The other day I saw the most incredible movie. It made me pissed, puzzled and in awe.
Have you ever heard of [Sixto] Rodriguez? Probably not—most ALL of the United States hasn’t, though he is an American…and the biggest music icon in South African history. (He wrote his songs nearby the Cass City Cinema where I saw the documentary.)
What is this about?
Rodriguez made two albums (1970-71). He worked with the top producers in the world at the time; they were all blown away by his talent and lyrics. (Some compared him to, and said he was better than, Bob Dylan.) Ironically though, his songs flat out flopped in the U.S. and no one has reasons why.
The story goes on to say that a girl from Michigan went to visit her boyfriend in South Africa and brought the record. People were way into it and it spread like wildfire!
This was during Apartheid in South Africa—so the nation was “cut off” from the rest of the world. What the people listened to and read was strictly controlled by their government. Music shop owners told the cameras that Rodriguez’s songs were particularly influential because it gave people the ideals and courage to protest again what they believed was wrong (segregation).
During the twenty-five years South Africans were enjoying his music, Rodriguez remained working odd jobs in construction and living a life of poverty. He played at dive bars in the city and the frequent patrons and bartenders interviewed said they thought he was homeless; he had a wondering soul.
In 1997, a couple fans started a quest to find Rodriguez after a friend who had been living in Los Angeles told them you couldn’t find his music anywhere. Long story short, they found him, dialed him up in Detroit from South Africa and told him he was more popular than Elvis. Can you imagine getting that call? Thinking your music career just never panned out, then hearing you’ve been such a huge influence on an entire nation for so long?
There’s much to take away from this film: the power behind big media marketing (or lack there of), the stronger force of WOM (word of mouth)/recommendations from your peers, corrupt people, honest people, how the world can be so big and isolated and also so small and easy to connect. Now I’m not trying to be a student writing a review for class, but I think there’s something we all can use from this movie to make ourselves better, happier people.
For example, I was recently interviewed by my Alma Mater and asked to give advice to their energetic fashion minds.

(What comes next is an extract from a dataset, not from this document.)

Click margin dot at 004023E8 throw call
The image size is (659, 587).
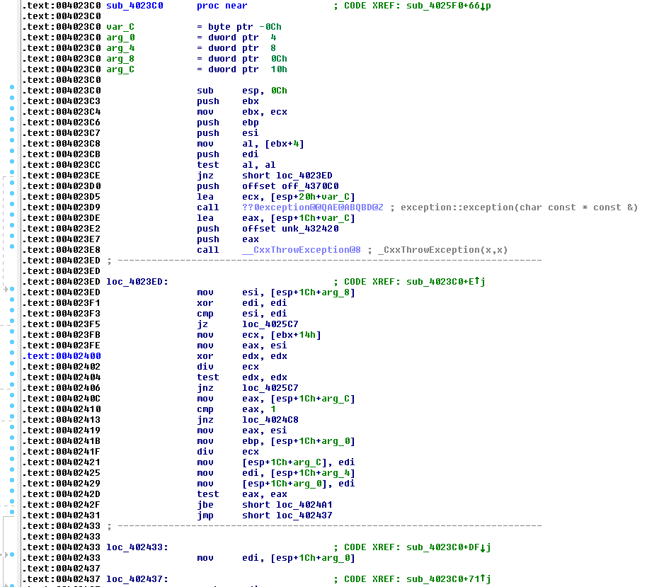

Once that chat comes out in print, I’ll see what exactly I said, but I do remember encouraging them to make their passion known. If you are skilled at shooting unique photos, showcase it on Tumblr. Are you well-versed? Start a blog. Have a knack for trend forecasting? Get on Pinterest!
My point is that now, more than EVER before, you don’t have to hope and pray your record label ‘pushes’ your songs on the radio (Rodriguez), you can have your mom post you singing on You Tube and you’ll make millions! (Justin Bieber) Kidding—let’s not strive for that. But if you display your talent and continue to do what you love, doors will open and opportunities will present themselves.